Yes — your assumption is correct and still practical in 2025: most container and cloud job systems can mount directories, but not individual files.
Mounting a file directly into a container’s filesystem is usually an edge case.
Here’s how it breaks down across systems:
🧩 Kubernetes
Kubernetes volumeMounts only support mounting directories, not single files — unless you use specific volume types that simulate it (like configMap, secret, or projected volumes).
Even then, these are internally implemented as directories containing a file, not true file-level mounts.
For example:
volumeMounts:
- name: my-volume
mountPath: /app/config.json
subPath: config.json
works, but it’s a subPath hack — it still mounts the parent directory underneath.
When using sidecars and shared volumes, this can break easily because subPath mounts aren’t dynamically updated and don’t behave like a live mount point.
🧩 Docker / OCI Containers
Native Docker supports -v /host/path:/container/path, but it also expects a directory or a full file path that already exists on the host.
If the file doesn’t exist beforehand, the bind mount fails.

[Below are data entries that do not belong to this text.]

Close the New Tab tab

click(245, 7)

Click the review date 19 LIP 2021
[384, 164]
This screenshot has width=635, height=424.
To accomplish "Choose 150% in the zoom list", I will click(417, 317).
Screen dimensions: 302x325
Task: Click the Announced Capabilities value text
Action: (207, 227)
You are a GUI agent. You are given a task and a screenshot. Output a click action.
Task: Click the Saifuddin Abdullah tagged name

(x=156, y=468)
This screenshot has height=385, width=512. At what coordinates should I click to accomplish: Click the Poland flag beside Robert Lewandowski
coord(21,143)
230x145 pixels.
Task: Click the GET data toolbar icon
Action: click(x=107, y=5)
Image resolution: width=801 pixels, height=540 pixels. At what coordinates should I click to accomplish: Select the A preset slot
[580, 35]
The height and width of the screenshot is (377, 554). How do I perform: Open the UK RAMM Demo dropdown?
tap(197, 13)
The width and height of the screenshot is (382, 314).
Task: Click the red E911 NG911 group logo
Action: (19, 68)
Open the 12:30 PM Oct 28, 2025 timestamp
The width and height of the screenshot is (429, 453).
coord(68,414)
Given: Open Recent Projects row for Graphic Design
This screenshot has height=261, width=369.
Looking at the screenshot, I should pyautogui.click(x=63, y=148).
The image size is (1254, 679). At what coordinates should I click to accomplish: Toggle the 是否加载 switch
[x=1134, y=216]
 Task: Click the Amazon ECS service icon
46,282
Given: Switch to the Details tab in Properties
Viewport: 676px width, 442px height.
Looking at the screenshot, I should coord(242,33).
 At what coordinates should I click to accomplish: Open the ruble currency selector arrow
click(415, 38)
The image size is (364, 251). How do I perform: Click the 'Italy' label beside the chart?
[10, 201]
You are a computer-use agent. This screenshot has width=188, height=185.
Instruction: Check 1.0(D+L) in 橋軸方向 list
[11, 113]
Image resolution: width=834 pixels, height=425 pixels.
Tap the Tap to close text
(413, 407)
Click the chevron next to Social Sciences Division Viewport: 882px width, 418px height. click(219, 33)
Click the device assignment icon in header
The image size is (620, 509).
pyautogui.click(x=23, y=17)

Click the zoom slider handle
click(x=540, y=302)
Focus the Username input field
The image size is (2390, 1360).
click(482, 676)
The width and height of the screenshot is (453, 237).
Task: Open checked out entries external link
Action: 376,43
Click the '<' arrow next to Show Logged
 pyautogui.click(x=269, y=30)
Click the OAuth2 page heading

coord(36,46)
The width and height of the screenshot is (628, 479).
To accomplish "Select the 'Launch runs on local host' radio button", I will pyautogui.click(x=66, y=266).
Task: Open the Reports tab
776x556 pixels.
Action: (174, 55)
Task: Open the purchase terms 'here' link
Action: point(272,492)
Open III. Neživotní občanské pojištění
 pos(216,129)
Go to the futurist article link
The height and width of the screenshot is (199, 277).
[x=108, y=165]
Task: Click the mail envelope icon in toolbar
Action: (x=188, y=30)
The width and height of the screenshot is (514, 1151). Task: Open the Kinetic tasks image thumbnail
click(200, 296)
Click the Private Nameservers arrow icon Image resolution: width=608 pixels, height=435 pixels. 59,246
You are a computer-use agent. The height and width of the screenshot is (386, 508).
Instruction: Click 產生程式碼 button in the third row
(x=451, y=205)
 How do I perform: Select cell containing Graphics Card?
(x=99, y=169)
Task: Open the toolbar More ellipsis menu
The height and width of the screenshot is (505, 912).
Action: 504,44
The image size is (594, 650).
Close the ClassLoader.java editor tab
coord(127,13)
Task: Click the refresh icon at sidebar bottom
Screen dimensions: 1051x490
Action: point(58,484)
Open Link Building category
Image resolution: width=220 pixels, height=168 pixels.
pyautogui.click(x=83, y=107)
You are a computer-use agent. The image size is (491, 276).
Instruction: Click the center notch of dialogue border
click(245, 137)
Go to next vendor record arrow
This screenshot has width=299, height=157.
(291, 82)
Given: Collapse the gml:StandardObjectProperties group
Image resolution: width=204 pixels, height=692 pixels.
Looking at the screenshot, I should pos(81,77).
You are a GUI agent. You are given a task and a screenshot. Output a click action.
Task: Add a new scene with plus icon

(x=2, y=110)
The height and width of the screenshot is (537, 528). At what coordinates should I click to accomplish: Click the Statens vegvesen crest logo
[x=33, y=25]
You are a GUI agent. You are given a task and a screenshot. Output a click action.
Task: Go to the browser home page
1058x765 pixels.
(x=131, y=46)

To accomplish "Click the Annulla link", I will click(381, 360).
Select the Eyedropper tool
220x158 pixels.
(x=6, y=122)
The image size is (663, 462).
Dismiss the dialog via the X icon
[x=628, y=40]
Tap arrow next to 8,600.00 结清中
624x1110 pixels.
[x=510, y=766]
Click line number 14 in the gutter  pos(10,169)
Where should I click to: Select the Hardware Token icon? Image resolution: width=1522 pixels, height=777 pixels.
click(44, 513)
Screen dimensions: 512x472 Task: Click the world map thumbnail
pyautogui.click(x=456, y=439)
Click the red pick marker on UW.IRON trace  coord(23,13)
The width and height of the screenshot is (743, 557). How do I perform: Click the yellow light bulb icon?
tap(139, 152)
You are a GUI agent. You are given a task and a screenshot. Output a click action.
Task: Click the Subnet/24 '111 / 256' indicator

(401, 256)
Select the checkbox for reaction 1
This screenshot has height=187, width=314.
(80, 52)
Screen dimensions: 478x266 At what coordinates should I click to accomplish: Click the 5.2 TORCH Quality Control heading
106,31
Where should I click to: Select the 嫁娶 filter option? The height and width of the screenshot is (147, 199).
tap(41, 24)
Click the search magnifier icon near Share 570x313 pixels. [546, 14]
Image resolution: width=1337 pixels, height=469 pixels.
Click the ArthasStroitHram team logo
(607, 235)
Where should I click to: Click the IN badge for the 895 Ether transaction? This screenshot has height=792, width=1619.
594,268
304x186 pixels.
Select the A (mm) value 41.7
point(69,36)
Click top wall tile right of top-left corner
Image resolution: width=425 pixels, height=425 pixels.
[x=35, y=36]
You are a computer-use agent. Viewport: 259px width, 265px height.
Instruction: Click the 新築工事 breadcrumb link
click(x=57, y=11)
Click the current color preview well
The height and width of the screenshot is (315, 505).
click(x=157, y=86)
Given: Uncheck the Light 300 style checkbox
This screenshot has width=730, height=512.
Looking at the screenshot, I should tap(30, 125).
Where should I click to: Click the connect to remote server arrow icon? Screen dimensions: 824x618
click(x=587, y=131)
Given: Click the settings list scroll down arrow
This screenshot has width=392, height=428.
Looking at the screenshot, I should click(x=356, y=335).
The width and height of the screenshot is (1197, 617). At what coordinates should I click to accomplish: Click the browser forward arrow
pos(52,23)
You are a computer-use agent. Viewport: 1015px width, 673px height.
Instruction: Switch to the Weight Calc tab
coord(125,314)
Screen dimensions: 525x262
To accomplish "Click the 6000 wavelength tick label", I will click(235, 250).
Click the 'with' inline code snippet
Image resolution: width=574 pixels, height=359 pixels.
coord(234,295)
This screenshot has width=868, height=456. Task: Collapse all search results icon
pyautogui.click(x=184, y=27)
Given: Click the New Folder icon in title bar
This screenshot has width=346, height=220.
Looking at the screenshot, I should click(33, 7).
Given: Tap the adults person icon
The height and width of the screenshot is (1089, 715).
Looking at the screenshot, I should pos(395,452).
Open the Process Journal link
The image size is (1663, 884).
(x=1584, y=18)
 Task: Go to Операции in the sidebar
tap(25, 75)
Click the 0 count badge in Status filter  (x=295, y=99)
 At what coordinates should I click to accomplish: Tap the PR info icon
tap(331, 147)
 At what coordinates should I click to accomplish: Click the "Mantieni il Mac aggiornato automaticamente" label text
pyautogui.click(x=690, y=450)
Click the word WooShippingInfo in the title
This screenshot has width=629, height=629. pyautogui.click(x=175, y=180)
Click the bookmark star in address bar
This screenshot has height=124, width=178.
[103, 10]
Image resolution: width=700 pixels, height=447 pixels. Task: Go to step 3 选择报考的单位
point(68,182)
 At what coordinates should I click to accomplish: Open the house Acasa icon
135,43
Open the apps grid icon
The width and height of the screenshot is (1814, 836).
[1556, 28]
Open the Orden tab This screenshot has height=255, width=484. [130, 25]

So while technically you can bind a single file, in practice pipeline systems and orchestration layers prefer directory mounts — they’re safer, portable, and more flexible for FUSE or remote mounts.
🧩 Cloud Batch / Vertex AI / Other Managed Runtimes
Most managed job systems (Google Cloud Batch, Vertex AI CustomJob, AWS Batch, SageMaker, etc.) abstract away low-level mounts, but when you provide mount specs, they’re all directory-based.
These platforms assume that you’re mounting a dataset, a model directory, or a temporary workspace — not individual blobs.
Even if they allow specifying a single object (like gs://bucket/file.txt), they’ll copy or download it into a temporary directory under the hood, not mount it as a file.
⚙️ Practical Implication
So, your design — where each output artifact lives inside its own directory and the actual content is always named consistently (/data) — is solid and future-proof.
It keeps mounts predictable, works with sidecar FUSE setups, and avoids subPath limitations.
Even in advanced container systems, true file-level mounts are rare, non-portable, and fragile.
Directory-level granularity is the reliable common denominator across Docker, Kubernetes, and cloud execution frameworks.
💡 In Short
File-level mounts = possible only in specific, fragile cases.
Directory mounts = universally supported, portable, and sidecar-friendly.
Your “/data suffix under a unique directory” pattern is a good long-term choice.
✅ TL;DR:
Keep the /data directory convention — file mounts aren’t widely or consistently supported, and your approach avoids nearly all real-world portability issues.